[Word and element pointing rows]
—————

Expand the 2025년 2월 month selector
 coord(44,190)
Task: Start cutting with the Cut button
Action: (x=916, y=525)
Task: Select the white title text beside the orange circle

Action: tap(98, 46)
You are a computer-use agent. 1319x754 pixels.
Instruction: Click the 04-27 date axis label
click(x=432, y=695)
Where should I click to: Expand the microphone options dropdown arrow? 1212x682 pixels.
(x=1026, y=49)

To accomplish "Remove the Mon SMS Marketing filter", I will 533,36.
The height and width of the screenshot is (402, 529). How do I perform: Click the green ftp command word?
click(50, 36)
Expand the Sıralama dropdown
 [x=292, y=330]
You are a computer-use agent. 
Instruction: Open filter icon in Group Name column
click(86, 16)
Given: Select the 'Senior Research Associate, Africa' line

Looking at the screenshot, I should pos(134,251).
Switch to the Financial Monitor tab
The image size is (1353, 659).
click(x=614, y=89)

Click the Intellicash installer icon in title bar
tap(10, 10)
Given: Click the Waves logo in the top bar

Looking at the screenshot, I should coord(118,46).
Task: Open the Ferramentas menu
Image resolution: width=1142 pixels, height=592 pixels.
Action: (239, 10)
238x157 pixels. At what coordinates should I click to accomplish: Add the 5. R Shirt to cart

—————

## SHORT EXERCISE
Format the rows from the line with "You are a computer-use agent. 1319x754" up to and including the line with "I will 533,36." as a two-column CSV with the columns input and output. Give one CSV line per row, with each value in its own quoted field and any line breaks changed to spaces.

## TASK RESPONSE
input,output
"You are a computer-use agent. 1319x754 pixels. Instruction: Click the 04-27 date axis label","click(x=432, y=695)"
"Where should I click to: Expand the microphone options dropdown arrow? 1212x682 pixels.","(x=1026, y=49)"
"To accomplish ""Remove the Mon SMS Marketing filter"",","I will 533,36."